Nothing But the Truth is a 1929 American sound comedy film starring Richard Dix, loosely adapted from the play by James Montgomery and the 1914 novel of the same title by Frederic S. Isham.  The play was adapted again (more faithfully) as Nothing But the Truth (1941) starring Bob Hope and Paulette Goddard.
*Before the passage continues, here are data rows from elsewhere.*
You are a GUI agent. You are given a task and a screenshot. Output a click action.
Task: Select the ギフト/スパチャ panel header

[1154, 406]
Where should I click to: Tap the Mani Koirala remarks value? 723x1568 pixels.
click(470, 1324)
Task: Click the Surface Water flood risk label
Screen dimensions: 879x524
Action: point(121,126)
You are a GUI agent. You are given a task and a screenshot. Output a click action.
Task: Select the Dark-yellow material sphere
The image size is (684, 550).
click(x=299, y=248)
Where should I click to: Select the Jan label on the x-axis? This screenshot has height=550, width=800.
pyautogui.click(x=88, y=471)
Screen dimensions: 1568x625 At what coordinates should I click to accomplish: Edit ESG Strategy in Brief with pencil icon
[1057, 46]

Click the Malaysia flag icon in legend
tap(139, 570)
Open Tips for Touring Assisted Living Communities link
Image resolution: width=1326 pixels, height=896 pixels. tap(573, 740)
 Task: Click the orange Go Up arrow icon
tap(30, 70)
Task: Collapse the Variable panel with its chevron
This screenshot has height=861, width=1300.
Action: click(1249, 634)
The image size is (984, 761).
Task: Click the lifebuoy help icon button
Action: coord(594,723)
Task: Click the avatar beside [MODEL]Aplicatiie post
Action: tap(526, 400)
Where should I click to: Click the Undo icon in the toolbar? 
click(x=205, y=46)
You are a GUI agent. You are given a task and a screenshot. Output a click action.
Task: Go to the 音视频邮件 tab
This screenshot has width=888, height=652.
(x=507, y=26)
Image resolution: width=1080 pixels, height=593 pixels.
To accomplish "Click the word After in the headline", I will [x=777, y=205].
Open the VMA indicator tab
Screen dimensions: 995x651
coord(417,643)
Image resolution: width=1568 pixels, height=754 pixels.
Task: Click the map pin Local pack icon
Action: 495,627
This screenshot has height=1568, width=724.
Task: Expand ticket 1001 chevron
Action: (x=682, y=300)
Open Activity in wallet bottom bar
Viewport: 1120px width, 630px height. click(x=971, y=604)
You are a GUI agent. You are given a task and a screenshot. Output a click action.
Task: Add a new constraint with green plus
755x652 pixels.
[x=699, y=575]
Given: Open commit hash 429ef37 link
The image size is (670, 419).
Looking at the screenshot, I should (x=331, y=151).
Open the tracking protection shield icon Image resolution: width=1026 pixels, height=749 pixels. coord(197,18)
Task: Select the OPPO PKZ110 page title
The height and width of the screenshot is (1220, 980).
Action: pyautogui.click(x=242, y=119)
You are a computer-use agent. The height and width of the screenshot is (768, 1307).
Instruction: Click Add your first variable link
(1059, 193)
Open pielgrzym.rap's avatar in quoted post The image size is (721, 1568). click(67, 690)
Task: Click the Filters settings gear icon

Separate French, German and Spanish versions were made at the Joinville Studios in Paris as part of Paramount's policy of multiple-language versions.

Plot
Robert Bennett (Richard Dix) is a stockbroker who is very carefree with other people's money. Encouraging clients to buy stocks in companies that are failing is all in a day's work to him. His fiancée Gwenn Burke (Dorothy Hall) has to raise $40,000 for a charity project, comes to him with $10,000 to invest from her charity group, and wants him to double it within five days.

Meanwhile, E. M. Burke (Berton Churchill), Frank Connelly (Louis John Bartels), and Clarence Van Dyke (Ned Sparks) bet Bennett they will pay him each $10,000 if he tells the truth for 24 hours. The men later go to a nightclub where they meet Sabel and Mabel Jackson (Wynne Gibson and Helen Kane), who are a gold-digging sister act.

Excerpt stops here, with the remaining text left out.